Are boot camp style classes the best fit for you?

May 20, 2014

I am frequently asked about the effectiveness of boot-camp style systems such as CrossFit.  My opinion about these “train hard” programs is always the same: it depends on your individual strength and flexibility deficits, your training history, and your specific athletic goals.  These types of boot camp style programs can be effective, but without a firm understanding of these three areas, all that hard training could actually be doing more harm than good.

To be fair, each of these areas need to be addressed for every individual before starting any fitness training.  However, CrossFit can be a more aggressive style of training and that is why there tends to be a higher injury rate when compared to other training styles.  This is especially true for novice athletes who have not gone through a whole body strength and flexibility evaluation.

The point of training is to improve your condition, not to make it worse.  Training hard is actually easy to do, however, training the right way before training hard takes more effort because you need to have uncovered the answers to the three question we addressed.  Getting this complete picture first will always bring about better results versus just jumping right into “training hard”.  To get the best results, you must start with the “train right” mentality.

Before you jump into a “train hard” program make sure you have a professional evaluate your strength and flexibility issues, and tell them about your training history, previous injuries, and your specific goals.

If you are already “training hard”, having a better understanding about your own deficits will add a powerful punch to your current program as you make necessary corrections.  Taking this approach is purposeful and will help you to get the results you are looking for, instead of just doing a bunch of random exercises that are hard to do, and may not take you where you want to go.

Boot camp style programs tend to allot weight a large percentage of training volume to squatting type exercise movements because they are “hard” to do, especially when done in large volumes with weight added to the body.  While these types of movements can be beneficial to help to primarily build strength in the quads, glutes, and low back muscles, to be most effective, the right attention needs to be paid to the opposing muscle groups.

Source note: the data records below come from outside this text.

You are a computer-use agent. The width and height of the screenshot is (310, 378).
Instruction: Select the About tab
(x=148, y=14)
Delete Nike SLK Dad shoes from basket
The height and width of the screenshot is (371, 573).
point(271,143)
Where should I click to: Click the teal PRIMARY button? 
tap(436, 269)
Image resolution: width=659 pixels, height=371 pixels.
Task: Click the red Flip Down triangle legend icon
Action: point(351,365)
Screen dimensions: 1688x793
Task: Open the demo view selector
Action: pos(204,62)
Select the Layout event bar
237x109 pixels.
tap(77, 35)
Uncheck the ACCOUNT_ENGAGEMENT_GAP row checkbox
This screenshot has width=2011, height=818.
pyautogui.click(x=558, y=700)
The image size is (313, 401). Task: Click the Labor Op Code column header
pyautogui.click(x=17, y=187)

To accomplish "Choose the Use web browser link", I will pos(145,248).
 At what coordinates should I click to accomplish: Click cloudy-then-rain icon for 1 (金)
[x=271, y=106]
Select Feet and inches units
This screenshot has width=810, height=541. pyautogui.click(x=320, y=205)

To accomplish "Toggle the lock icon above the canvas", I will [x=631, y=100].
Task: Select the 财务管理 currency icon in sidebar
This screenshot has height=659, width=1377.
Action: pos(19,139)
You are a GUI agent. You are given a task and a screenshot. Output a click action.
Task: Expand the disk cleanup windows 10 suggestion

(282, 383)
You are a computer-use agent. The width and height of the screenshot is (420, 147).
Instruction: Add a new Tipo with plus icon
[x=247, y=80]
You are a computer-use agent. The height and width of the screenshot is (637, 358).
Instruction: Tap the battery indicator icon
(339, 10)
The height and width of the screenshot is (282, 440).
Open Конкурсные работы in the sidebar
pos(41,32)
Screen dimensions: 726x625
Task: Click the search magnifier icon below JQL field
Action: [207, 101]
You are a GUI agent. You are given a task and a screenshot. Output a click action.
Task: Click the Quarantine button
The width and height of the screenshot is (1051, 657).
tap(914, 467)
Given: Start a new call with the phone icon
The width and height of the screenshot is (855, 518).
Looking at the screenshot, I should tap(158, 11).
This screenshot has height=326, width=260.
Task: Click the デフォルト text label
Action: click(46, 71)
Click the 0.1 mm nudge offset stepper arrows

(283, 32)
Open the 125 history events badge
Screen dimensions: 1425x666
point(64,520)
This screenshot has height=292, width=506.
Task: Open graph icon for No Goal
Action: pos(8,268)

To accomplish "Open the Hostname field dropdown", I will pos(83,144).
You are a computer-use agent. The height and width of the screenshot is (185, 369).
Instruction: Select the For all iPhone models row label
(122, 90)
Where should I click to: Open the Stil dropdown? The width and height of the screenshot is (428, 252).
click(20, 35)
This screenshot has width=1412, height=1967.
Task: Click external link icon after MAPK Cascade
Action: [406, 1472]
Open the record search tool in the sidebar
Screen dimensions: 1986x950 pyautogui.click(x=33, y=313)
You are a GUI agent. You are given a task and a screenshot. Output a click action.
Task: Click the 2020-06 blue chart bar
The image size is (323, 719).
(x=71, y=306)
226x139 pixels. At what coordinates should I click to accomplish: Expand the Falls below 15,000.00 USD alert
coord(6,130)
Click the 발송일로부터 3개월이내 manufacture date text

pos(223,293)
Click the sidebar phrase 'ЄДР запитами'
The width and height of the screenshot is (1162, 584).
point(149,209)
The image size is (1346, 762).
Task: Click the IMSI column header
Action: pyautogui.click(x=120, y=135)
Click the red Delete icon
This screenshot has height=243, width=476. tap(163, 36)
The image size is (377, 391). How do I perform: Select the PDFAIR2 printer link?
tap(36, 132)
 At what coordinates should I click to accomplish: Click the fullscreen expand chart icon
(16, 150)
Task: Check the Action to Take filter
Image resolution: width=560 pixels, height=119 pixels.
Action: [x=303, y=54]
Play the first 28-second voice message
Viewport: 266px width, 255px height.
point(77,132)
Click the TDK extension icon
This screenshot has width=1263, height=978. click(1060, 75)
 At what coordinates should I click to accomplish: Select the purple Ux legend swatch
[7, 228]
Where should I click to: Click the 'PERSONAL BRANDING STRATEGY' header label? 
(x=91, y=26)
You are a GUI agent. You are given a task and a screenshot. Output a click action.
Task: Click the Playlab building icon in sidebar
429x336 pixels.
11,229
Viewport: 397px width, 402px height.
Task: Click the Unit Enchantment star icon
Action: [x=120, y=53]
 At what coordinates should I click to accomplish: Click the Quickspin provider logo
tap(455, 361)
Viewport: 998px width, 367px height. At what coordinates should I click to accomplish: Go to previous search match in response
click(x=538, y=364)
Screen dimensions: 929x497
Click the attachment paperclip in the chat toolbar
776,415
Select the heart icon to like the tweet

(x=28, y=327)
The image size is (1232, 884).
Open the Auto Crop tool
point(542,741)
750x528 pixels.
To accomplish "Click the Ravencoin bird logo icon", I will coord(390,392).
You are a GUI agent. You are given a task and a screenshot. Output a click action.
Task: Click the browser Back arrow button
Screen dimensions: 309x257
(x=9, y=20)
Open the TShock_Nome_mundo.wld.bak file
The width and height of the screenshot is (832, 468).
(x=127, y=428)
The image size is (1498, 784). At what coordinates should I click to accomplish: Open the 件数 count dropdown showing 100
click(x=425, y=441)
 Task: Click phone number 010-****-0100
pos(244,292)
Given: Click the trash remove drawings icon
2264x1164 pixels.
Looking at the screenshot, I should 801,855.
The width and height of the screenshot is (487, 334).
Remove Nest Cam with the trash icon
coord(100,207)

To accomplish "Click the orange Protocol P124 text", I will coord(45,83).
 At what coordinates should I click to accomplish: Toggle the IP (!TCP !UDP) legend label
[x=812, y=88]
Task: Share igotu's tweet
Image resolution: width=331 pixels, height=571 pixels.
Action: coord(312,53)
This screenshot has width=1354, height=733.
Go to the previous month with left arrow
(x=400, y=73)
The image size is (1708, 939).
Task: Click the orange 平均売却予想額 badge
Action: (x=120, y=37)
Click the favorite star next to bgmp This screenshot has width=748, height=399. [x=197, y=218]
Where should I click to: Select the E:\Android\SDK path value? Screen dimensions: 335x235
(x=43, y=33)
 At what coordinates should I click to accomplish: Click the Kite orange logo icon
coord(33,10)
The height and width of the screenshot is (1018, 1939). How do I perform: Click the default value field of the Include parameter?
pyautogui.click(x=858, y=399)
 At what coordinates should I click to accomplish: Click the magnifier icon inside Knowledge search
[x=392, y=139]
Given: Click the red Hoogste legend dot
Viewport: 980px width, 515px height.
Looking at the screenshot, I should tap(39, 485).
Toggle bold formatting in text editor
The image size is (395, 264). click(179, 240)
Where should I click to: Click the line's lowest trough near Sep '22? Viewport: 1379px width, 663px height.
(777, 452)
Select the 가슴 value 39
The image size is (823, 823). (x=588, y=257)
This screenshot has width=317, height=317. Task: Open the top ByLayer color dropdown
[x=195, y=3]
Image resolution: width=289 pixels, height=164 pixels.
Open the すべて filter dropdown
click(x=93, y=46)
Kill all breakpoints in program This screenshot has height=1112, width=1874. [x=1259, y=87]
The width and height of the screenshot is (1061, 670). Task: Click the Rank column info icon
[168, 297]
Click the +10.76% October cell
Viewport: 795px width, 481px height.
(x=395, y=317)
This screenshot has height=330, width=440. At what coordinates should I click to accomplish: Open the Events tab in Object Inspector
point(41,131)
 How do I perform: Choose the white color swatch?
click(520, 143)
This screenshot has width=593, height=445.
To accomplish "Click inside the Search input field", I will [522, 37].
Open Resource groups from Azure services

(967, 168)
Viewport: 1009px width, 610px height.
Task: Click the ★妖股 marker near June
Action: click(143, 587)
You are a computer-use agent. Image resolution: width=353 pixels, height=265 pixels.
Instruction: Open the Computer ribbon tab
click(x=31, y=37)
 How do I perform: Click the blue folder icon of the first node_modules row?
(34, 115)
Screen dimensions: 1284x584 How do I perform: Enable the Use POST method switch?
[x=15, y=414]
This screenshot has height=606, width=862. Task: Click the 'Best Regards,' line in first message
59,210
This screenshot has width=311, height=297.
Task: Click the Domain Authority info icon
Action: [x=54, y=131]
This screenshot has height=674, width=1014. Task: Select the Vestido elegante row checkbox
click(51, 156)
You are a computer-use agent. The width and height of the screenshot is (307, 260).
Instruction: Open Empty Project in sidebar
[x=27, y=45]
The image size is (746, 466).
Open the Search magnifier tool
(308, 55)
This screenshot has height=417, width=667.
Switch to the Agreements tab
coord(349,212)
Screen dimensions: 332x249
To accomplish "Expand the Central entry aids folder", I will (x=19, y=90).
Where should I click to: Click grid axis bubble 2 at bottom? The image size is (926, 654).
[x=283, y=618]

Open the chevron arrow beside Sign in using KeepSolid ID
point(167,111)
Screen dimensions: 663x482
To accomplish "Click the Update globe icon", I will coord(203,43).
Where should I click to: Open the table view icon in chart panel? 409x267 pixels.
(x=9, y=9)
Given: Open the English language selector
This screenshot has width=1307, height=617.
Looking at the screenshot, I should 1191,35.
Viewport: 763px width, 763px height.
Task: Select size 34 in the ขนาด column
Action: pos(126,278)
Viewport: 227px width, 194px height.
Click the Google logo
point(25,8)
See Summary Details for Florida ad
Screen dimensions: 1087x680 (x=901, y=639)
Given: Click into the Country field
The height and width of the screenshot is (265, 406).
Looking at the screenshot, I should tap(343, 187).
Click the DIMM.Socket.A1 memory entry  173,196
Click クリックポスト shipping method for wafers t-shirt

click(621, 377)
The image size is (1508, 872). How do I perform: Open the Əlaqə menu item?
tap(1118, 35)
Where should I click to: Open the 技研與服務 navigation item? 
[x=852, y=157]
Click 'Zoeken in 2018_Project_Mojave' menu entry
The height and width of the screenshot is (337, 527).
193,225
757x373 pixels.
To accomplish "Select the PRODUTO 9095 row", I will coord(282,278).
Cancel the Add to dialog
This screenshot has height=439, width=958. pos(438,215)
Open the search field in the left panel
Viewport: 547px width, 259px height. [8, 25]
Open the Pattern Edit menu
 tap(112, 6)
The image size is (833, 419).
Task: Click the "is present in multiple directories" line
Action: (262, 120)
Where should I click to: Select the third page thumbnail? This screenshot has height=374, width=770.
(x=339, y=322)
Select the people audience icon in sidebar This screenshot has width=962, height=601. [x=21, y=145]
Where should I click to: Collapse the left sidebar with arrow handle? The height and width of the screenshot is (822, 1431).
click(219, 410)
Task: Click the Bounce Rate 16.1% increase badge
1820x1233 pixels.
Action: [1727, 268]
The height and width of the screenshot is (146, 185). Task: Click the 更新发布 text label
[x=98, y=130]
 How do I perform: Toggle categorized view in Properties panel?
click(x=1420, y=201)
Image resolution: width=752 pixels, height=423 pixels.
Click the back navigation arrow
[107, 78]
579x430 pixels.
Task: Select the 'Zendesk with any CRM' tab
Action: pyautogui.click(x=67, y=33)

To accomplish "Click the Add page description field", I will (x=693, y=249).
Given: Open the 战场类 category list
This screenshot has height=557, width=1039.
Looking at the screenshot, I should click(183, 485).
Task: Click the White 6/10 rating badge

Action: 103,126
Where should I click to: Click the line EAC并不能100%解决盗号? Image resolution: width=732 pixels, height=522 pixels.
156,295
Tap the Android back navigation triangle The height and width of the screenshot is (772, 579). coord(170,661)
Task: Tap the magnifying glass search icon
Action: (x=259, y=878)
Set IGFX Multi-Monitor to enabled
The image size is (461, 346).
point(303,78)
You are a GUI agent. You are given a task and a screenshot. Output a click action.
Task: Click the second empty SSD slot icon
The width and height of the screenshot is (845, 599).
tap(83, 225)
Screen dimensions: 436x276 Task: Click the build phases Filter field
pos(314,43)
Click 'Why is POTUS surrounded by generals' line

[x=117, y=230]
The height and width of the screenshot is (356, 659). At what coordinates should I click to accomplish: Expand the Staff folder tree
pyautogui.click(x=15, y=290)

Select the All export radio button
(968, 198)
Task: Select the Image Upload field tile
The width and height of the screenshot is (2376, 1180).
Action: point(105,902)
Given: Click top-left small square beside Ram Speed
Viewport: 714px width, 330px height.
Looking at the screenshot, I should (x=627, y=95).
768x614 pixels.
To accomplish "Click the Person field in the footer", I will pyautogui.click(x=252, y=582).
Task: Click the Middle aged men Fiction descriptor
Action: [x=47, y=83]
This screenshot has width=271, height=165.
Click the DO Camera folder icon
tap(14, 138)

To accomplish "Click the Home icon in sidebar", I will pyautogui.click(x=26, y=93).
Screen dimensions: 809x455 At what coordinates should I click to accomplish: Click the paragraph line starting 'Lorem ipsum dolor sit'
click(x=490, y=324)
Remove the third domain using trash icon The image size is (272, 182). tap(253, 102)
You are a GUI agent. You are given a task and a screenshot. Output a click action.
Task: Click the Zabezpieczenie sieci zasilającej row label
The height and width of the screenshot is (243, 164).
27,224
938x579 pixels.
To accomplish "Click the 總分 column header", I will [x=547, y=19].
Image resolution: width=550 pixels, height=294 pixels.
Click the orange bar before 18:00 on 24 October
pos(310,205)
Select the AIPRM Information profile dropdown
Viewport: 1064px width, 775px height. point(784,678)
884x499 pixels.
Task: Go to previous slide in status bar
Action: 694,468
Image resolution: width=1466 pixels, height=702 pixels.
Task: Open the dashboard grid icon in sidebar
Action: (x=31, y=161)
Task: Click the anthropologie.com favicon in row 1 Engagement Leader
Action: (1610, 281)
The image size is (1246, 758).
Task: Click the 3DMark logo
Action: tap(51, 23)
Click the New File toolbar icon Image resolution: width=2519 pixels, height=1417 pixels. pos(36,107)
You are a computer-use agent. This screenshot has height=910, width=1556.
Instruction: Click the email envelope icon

If your real goal is to be faster, stronger, and more resistant to training related injuries, the “train hard” approach might not be the best way to get there until you do this…

Focus on improving the strength in the muscles that oppose the squatting motion first.  Concentrating on your whole body strength and flexibility is what allows you to reach your real potential in any sport.  Training right means you are focused on what matters, not just training hard.

It makes sense to want to improve the strength of the muscles that propel you forward such as the quads, glutes, and back muscles for most land based sports, but when the oppositional muscles are neglected (those which oppose the primary movers) you might be increasing your risk of getting injured while not actually improving your speed at all.

Balancing your training program can help you get the most out of your strength training program and allow you to train much closer to your true potential.

Train Right, Train Smart, then Train Hard!